Information in the health sector presents a real challenge because so many people have legitimate reasons to access records. The protocols used by other parts of the public sector to ensure only authorized persons can see confidential information don't work when all sorts of health care providers need timely access.

"By default, everybody who could be involved in the care of a patient has general access based on their role," Fraser said.

"It means there are thousands of people who potentially have access to information because there’s thousands of people who potentially have need to have access to it. Putting a barrier in place and a process to get through it could in fact jeopardize patient care.”

But the need to avoid having a gatekeeper delay access to health information also increases the potential for misuse, as at Rouge Valley.

"And because you’re talking about health information the possible consequences of abuse are pretty significant," Fraser observed.

The solution is to tighten the number of individuals who have access to the information and conduct regular audits to ensure the system is not abused, he said.

“The technology’s actually developing to automate that system to show any sort of outliers," said Fraser.

Some jurisdictions send out yearly lists to patients showing who has accessed their records, inviting them to challenge anyone they think should not have seen them to justify their access, Fraser said.

Software is also being developed that looks for anomalies in patterns of access, for instance if a hospital records clerk accesses 150 files a week when the average should be 60.

[ Related: Anti-snooping legislation to protect health info coming to Sask. ]

Electronic records provide clear benefits to health care, said Fraser, but also bring increased risks to privacy.

"It’s a matter of what steps can you take to mitigate those increased risks," he said. "The technology is certainly evolving."

Better policing of personal information

Meanwhile, the advent of health information privacy laws in the last 15 years has led to an uptick in prosecutions when breaches are discovered, said Fraser.

An Edmonton druggist was fined $15,000 in 2011 for posting personal health information on Facebook about several people she was quarrelling with, the National Post reported.

A clerk at the Vancouver Coastal Health Authority was fired but apparently not prosecuted for snooping in the medical records of some local media personalities simply out of curiosity, The Canadian Press reported in 2012.

It sometimes sets privacy law against labour law covering employees' rights, Fraser said.
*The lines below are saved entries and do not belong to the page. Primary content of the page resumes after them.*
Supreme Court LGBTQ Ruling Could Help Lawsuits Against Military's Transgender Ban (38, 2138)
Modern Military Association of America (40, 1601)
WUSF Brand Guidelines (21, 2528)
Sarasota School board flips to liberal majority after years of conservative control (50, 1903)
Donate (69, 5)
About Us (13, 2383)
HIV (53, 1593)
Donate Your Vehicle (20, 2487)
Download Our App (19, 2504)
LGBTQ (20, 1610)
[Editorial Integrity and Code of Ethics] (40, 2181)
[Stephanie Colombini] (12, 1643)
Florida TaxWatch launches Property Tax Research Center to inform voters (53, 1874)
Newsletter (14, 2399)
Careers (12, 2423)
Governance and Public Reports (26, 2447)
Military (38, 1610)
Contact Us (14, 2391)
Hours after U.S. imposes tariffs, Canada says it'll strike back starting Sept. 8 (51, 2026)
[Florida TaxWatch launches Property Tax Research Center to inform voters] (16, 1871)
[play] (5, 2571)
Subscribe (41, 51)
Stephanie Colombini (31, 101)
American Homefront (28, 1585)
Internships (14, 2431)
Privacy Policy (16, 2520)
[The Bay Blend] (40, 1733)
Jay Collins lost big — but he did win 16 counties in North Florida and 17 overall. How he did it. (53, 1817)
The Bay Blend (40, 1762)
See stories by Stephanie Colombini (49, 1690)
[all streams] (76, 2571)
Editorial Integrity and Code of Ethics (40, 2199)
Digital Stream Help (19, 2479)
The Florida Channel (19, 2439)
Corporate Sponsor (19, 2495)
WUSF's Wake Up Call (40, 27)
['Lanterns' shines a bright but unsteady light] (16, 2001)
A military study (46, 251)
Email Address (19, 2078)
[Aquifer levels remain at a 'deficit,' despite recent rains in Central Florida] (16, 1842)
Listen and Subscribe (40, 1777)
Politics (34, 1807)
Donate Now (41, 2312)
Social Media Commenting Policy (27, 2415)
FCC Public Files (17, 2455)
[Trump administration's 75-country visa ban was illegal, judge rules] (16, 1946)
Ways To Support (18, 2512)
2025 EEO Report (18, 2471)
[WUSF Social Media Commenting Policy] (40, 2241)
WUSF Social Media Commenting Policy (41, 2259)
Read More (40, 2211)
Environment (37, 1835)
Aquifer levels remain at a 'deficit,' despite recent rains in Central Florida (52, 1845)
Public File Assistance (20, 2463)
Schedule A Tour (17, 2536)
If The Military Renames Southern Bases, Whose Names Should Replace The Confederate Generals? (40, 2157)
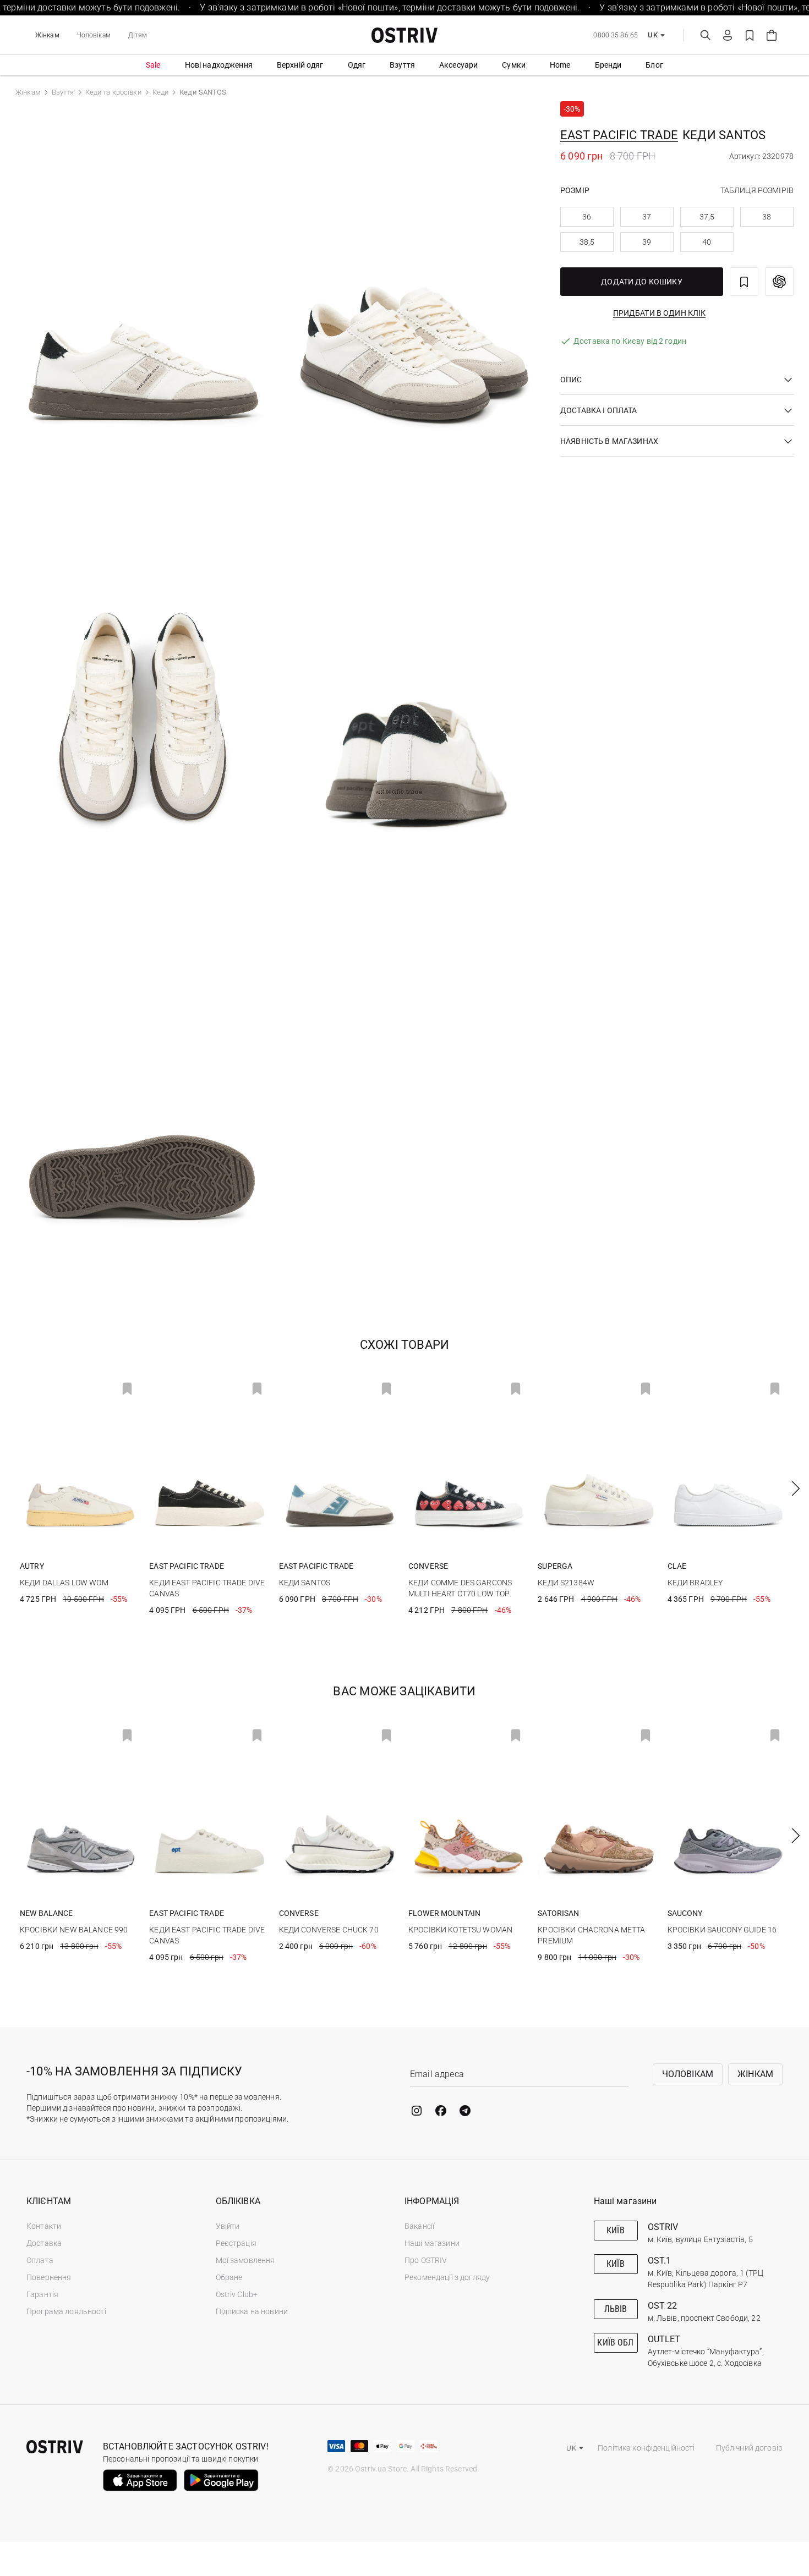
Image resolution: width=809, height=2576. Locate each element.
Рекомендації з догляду (447, 2277)
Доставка (44, 2243)
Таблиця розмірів (757, 190)
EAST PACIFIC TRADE (619, 135)
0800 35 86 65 (615, 35)
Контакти (43, 2226)
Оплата (39, 2260)
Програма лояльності (66, 2311)
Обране (229, 2277)
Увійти (228, 2226)
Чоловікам (94, 35)
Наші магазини (432, 2243)
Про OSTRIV (425, 2260)
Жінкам (47, 35)
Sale (153, 65)
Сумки (514, 65)
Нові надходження (219, 65)
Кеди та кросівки (113, 92)
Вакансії (419, 2226)
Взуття (402, 65)
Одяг (357, 65)
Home (560, 65)
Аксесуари (458, 65)
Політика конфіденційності (646, 2447)
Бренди (608, 65)
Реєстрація (236, 2243)
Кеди (160, 92)
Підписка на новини (252, 2311)
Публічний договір (749, 2447)
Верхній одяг (300, 65)
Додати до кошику (641, 281)
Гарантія (42, 2294)
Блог (654, 65)
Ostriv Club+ (237, 2294)
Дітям (137, 35)
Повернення (48, 2277)
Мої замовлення (245, 2260)
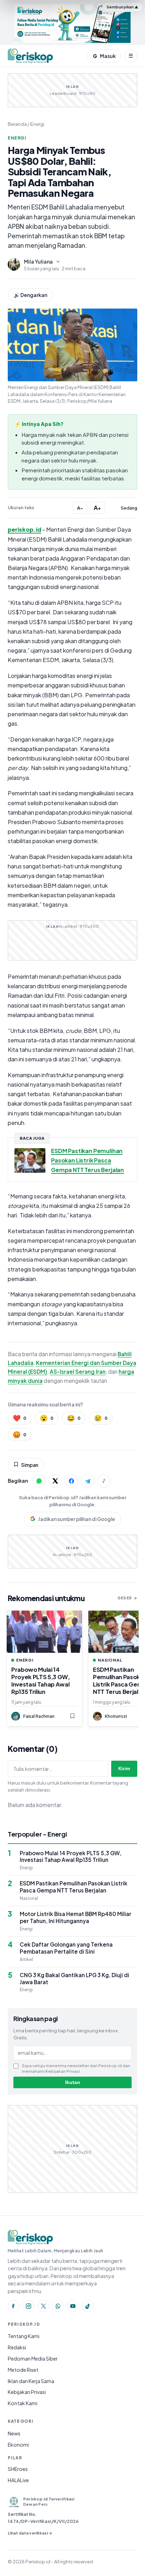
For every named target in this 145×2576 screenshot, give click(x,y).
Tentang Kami (23, 2336)
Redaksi (17, 2347)
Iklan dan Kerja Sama (31, 2381)
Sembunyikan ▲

Hospitals that have wanted to fire someone for a proven privacy breach end up settling for lesser discipline imposed by an arbitrator when the dismissal is challenged.

Trell Huether, a spokesman for Cavoukian's office, told Yahoo Canada News it's up to the provincial attorney general to decide whether someone should be prosecuted for violating Ontario's health information law following the commissioner's investigation or a complaint by the hospital.

Individuals affected by a privacy breach can also sue for damages under Section 65 of the act, he noted. Brazeau said he's not aware of whether any of the thousands of patients targeted in this breach are planning to sue.

However, a civil action seems likely.

“This case is a worst-case scenario, because there is intentional access, there is obviously a number of employees involved, but there was also commercial dissemination,” lawyer Michael Crystal, representing patients in two class-action suits over privacy breaches at other Ontario hospitals, told the Star.